*Work order*: Pick up the text below on anthrax and the call for a single medical spokesman, continuing it from its last sentence.

*Text provided*:
────────────────────

With anthrax we are where we were in the very earliest days of the AIDS epidemic -- trying to figure out how it spreads and how it can be detected. As we develop clinical experience, we are learning. But while the science is accumulating, the public is fearful. Public information has been sporadic, chaotic, even contradictory. Tommy Thompson and Tom Ridge are earnest, but too new and uncredentialed to be reassuring.

We need an articulate and credible doctor as the government's single official spokesman on the bio-weapons war front. It could be the surgeon general, or perhaps Dr. Anthony Fauci who runs the infectious disease section of the NIH. During the AIDS years, Fauci spoke clearly and reassuringly to an epidemic that was far more mysterious and widespread than anthrax is today. Have him brief the press and the nation. Every day. Same time. The way Gens. Colin Powell and Norman Schwartzkopf did during the Gulf War. He knows medicine. He knows government. And with his experience with AIDS, he understands the psychology of hysteria.

────────────────────

*Items drawn from a dataset*:

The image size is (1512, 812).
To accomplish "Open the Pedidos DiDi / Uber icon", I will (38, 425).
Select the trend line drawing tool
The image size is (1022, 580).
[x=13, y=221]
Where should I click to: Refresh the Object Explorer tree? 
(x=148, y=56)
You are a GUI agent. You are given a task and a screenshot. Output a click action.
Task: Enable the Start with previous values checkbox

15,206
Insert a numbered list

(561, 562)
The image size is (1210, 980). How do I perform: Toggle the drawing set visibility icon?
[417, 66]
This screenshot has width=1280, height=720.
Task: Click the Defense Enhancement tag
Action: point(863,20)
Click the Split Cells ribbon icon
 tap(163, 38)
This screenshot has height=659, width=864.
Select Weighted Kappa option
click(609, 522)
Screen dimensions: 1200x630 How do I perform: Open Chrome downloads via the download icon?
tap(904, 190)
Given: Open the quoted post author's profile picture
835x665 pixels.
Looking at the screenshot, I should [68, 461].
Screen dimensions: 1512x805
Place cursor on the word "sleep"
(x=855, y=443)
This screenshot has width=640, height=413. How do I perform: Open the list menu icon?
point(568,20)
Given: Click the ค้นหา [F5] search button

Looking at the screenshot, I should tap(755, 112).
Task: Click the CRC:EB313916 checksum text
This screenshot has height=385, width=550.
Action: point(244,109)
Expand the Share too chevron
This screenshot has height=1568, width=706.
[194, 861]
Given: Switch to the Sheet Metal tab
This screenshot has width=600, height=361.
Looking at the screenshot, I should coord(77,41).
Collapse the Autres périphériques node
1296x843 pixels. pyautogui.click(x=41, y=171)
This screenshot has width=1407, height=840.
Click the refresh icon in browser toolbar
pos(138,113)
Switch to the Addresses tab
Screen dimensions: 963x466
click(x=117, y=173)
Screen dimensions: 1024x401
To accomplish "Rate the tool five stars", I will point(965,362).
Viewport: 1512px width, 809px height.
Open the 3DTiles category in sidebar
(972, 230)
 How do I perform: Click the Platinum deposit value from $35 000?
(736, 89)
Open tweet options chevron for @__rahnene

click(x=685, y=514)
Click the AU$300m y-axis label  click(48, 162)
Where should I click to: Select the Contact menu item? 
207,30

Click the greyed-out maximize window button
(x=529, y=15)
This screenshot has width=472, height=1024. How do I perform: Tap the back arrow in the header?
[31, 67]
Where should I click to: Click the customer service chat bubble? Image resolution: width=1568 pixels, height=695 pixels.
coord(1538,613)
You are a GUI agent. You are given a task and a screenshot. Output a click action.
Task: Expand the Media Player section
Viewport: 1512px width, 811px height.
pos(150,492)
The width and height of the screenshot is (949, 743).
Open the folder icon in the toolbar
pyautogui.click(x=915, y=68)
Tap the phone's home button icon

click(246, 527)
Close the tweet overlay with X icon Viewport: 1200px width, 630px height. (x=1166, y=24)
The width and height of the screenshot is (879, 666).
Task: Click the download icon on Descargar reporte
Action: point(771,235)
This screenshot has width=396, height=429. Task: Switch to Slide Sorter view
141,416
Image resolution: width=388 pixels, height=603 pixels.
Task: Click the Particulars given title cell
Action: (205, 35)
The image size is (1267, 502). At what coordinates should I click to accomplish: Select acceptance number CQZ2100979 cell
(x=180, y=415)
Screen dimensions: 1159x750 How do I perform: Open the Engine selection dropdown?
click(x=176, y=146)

────────────────────

*Task output*:
He might begin by debunking some of the anthrax myths. Foremost among these is the Cipro craze, abetted by columnists in a tizzy at having to wait a month for their back-ordered drug, and politicians demagoguing to break its manufacturer's patent. Why is Cipro recommended? Because it happened to have been used effectively on animals infected experimentally. And because Bayer was the one company that bothered to get FDA approval for the treatment of a disease that nobody had seen in the United States since 1978.

But Cipro is just one fluoroquinolone, a class of antibiotic. The other fluoroquinolones should be equally effective. Moreover, naturally occurring anthrax is susceptible not just to Cipro (i.e., fluoroquinolones) but to two other extremely common classes of antibiotic: tetracycline (and the related doxycycline), and penicillin (the oldest and most ubiquitous).

Why Cipro? Because the Soviets, bless their hearts, spent decades trying to produce a strain of anthrax resistant to all potential antibiotic cures. They achieved, as Jimmy Carter once said of the Iran rescue mission, a partial success. The Soviet strain is resistant to penicillin and tetracycline. That is where Cipro comes in. But unless you inhale the Soviet strain -- and there is no evidence that the bad guys have any of it; all the anthrax cases thus far are non-Soviet types -- you are safe with garden-variety penicillin and tetracycline.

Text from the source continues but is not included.